Below are records to be output exactly, every one of them.

• [Record set]
§ §

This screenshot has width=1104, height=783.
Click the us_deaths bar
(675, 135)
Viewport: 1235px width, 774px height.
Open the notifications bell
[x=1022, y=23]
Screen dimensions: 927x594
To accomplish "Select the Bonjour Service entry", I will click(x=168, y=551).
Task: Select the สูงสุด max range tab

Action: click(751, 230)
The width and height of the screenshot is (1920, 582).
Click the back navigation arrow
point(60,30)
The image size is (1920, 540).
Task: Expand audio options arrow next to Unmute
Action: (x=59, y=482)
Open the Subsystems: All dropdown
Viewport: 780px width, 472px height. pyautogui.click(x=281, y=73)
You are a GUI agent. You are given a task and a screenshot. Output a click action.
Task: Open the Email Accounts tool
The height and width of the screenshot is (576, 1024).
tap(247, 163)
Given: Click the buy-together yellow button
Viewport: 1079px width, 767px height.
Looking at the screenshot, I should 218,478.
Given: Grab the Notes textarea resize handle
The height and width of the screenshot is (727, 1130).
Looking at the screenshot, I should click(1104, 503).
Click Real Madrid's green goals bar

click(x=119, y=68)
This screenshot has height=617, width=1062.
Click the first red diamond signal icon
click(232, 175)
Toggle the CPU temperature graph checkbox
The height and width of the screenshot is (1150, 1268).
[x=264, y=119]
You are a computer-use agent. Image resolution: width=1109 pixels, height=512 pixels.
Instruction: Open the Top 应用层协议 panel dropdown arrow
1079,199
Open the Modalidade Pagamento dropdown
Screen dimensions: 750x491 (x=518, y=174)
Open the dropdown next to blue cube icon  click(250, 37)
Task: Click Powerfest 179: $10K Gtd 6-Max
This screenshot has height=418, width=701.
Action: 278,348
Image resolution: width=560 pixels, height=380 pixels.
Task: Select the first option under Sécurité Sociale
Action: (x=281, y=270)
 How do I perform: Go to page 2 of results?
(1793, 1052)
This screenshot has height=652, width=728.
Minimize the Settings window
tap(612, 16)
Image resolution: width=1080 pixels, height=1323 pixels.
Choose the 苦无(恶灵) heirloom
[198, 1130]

§ §

• [Result for this task]
This screenshot has width=1104, height=783.
Click the us_deaths bar
(675, 135)
Viewport: 1235px width, 774px height.
Open the notifications bell
[x=1022, y=23]
Screen dimensions: 927x594
To accomplish "Select the Bonjour Service entry", I will click(x=168, y=551).
Task: Select the สูงสุด max range tab

Action: click(751, 230)
The width and height of the screenshot is (1920, 582).
Click the back navigation arrow
point(60,30)
The image size is (1920, 540).
Task: Expand audio options arrow next to Unmute
Action: (x=59, y=482)
Open the Subsystems: All dropdown
Viewport: 780px width, 472px height. pyautogui.click(x=281, y=73)
You are a GUI agent. You are given a task and a screenshot. Output a click action.
Task: Open the Email Accounts tool
The height and width of the screenshot is (576, 1024).
tap(247, 163)
Given: Click the buy-together yellow button
Viewport: 1079px width, 767px height.
Looking at the screenshot, I should 218,478.
Given: Grab the Notes textarea resize handle
The height and width of the screenshot is (727, 1130).
Looking at the screenshot, I should click(1104, 503).
Click Real Madrid's green goals bar

click(x=119, y=68)
This screenshot has height=617, width=1062.
Click the first red diamond signal icon
click(232, 175)
Toggle the CPU temperature graph checkbox
The height and width of the screenshot is (1150, 1268).
[x=264, y=119]
You are a computer-use agent. Image resolution: width=1109 pixels, height=512 pixels.
Instruction: Open the Top 应用层协议 panel dropdown arrow
1079,199
Open the Modalidade Pagamento dropdown
Screen dimensions: 750x491 (x=518, y=174)
Open the dropdown next to blue cube icon  click(250, 37)
Task: Click Powerfest 179: $10K Gtd 6-Max
This screenshot has height=418, width=701.
Action: 278,348
Image resolution: width=560 pixels, height=380 pixels.
Task: Select the first option under Sécurité Sociale
Action: (x=281, y=270)
 How do I perform: Go to page 2 of results?
(1793, 1052)
This screenshot has height=652, width=728.
Minimize the Settings window
tap(612, 16)
Image resolution: width=1080 pixels, height=1323 pixels.
Choose the 苦无(恶灵) heirloom
[198, 1130]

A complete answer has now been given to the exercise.